I’ve always felt lucky and relieved when a cardiologist told me I seemed to be fine despite my heart condition. My condition, referred to as congenital, complete AV block, is estimated to affect between 1 in 15,000 to 22,000 live-born infants. The electrical block is more commonly seen among older, adult patients where it presents an acute pacemaker indication.
Researchers don’t know very much about what causes the condition prenatally or in children. Its presentation has been associated with: 1) exposure to autoantibodies in mothers with lupus erythematosus and Sjogren’s disease; 2. congenital heart defects; and, 3. rare genetic syndromes. As far as I know, none of these groups apply to me.
I have no signs or symptoms other than a slow pulse (my current average heart rate is about 50 bpm) and cannon A waves (irregular pulses of blood in my jugular vein visible on my neck). My family physician and life-long friend first diagnosed me when I was about 12 months old. The ECG she ordered after noticing that I had a slow pulse for an infant, showed that my atria and ventricles contract independently of one another. This situation is caused by a block of the electrical impulse from my right atrium (upper chamber) down into my ventricles (lower chambers). Because of the blocked pathway, I depend on electrical impulses from a node lower in my heart, which enables it to contract functionally, albeit at a slower rate.
As an internal medicine intern, I have access to UpToDate, an evidence-based, point-of-care medical resource used by physicians all over the world. I read the UpToDate article on congenital heart block during medical school but decided to revisit it one day after work a few months ago. In the article, I came across a study that followed 102 patients with congenital heart block over 30 years. Eight of these patients died suddenly (sudden cardiac death), and six of them had never had a syncopal episode (sudden loss of consciousness) before. The following sentence summed up the gravity of what I had read:
“Even patients who have been asymptomatic through childhood are at an increased risk of sudden death.”

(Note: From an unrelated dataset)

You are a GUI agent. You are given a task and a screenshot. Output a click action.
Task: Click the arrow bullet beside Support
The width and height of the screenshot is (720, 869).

As I read, anxiety flooded over me, and one question after another streamed through my conscience. The study was published in 1995. Why hadn’t I come across it before? And why hadn’t any of my cardiologists mentioned it? Surely, they wouldn’t have advised me the way they had if they were aware that an estimated 5 to 6 percent of patients die without ever having a symptom. I made an appointment with a cardiologist and sensed that I was entering a significant chapter of my personal life.
After a physical exam, an echocardiogram and an appointment for a Holter monitor (24-hour ECG), the cardiologist remarked that he didn’t think there was any reason to get a pacemaker implanted. I reiterated that the study I had placed on his desk concerned me. He agreed to take a look at the study and remarked that he would also contact a specialist in the field of cardiac electrophysiology.
I felt a sense of relief until my next appointment when I received the recommendation to get a pacemaker. Fear welled up inside me, and after swallowing a lump in my throat, I agreed to have my history and test results transferred over to the electrophysiologist who could explain more about the recommendation.
In the days that followed, I thought about how thankful I was to have lived so long without a pacemaker but also continued to wonder why my previous cardiologists had advised me the way they had.
I think I was always glad to embrace the idea that I was fine and trusted that my cardiologists would inform themselves about current treatment recommendations. But how do physicians accurately assess when they need to inform themselves about a medical condition? Do their busy work environments change how they think about and research treatment options for their patients? In my experience, work environments fundamentally influence medical practice.
Maya Cosentino is a child and adolescent psychiatry resident.